KLH Segel dan Beri Tanda Pengawasan Korporasi di Sekitar DAS Batang Toru
Pemerintah menegaskan sikap tegas terhadap korporasi yang diduga menjadi penyebab banjir bandang dan longsor di Sumatera Utara.
Penulis:
Danang Triatmojo
Editor:
Dodi Esvandi
TRIBUNNEWS.COM, JAKARTA – Pemerintah menegaskan sikap tegas terhadap korporasi yang diduga menjadi penyebab banjir bandang dan longsor di Sumatera Utara.
Wakil Menteri Lingkungan Hidup, Diaz Hendropriyono, menyebut sejumlah perusahaan di sekitar Daerah Aliran Sungai (DAS) Batang Toru telah disegel dan dipasangi papan pengawasan.
“Semua perusahaan di sekitar DAS Batang Toru sudah dimintai keterangan. Beberapa di antaranya sudah kami segel dan diberi tanda pengawasan oleh Gakkum dan PPLH,” ujar Diaz, Rabu (17/12/2025).
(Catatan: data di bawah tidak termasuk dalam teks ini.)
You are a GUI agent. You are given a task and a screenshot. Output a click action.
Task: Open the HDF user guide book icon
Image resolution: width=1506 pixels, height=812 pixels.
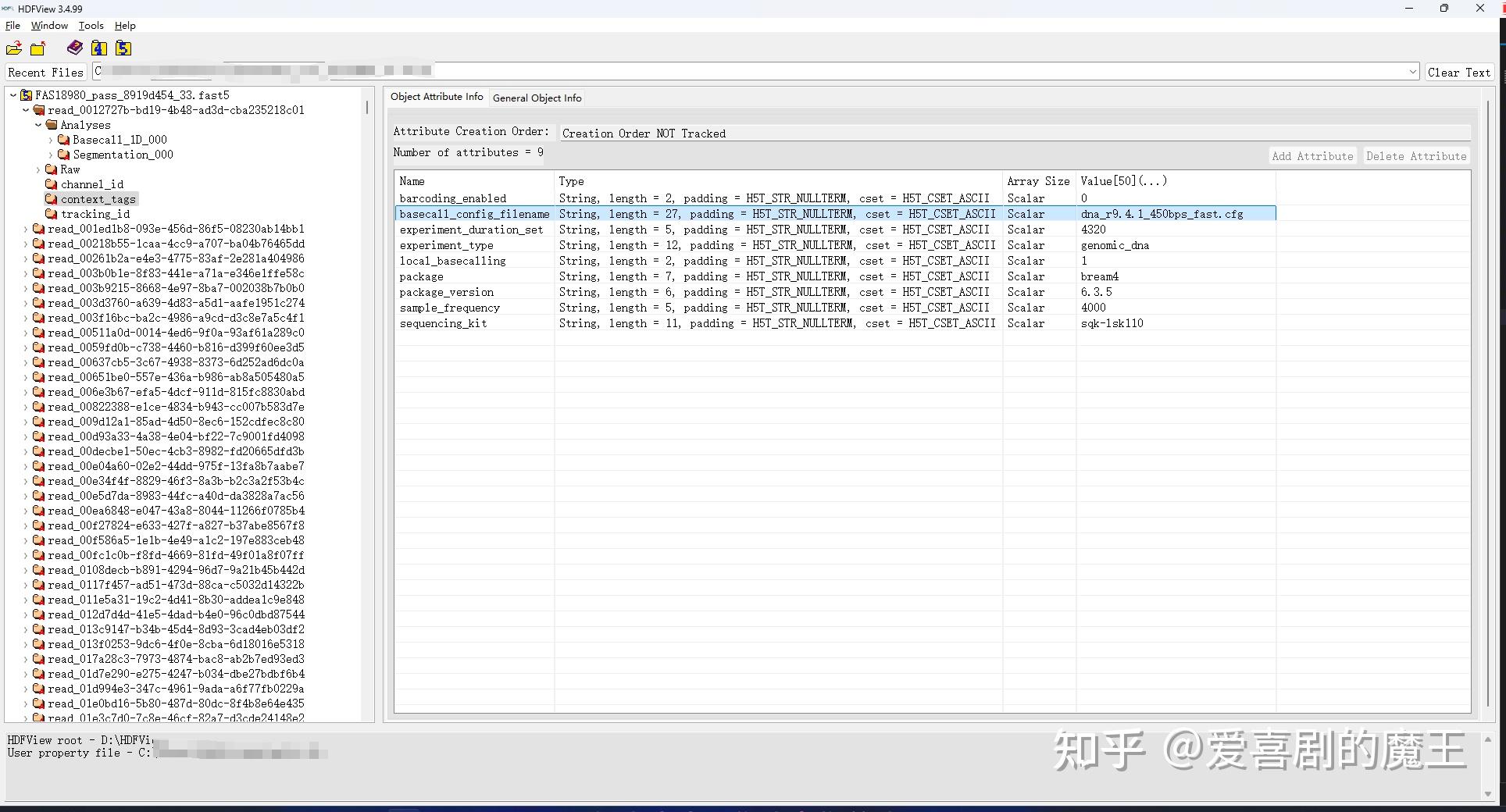click(x=74, y=48)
Sebelumnya, Kementerian Lingkungan Hidup memanggil delapan korporasi besar, termasuk PT Agincourt Resources, PT Toba Pulp Lestari, dan PT Perkebunan Nusantara IV Kebun Batang Toru.
Mereka diduga lalai menjaga konsesi, membuka lahan melebihi izin, serta gagal mengendalikan erosi dan air larian. Akibatnya, terjadi pencemaran dan sedimentasi di DAS Batang Toru dan Garoga.
Baca juga: Periksa 8 Korporasi Besar di Sumut, KLH Temukan Indikasi Kelalaian hingga Sebabkan Banjir Sumatera
Menteri Lingkungan Hidup Hanif Faisol Nurofiq menegaskan, sanksi akan dijatuhkan berdasarkan bukti ilmiah.
“Kami melibatkan ahli independen, geospasial, hidrologi, hingga model banjir untuk memastikan pembuktian tak terbantahkan. Ini pesan keras: lingkungan bukan objek yang bisa dikorbankan demi profit,” tegasnya.
Ke depan, tim ahli akan terus memantau aktivitas perusahaan di lapangan untuk memastikan tata kelola lingkungan berjalan sesuai aturan.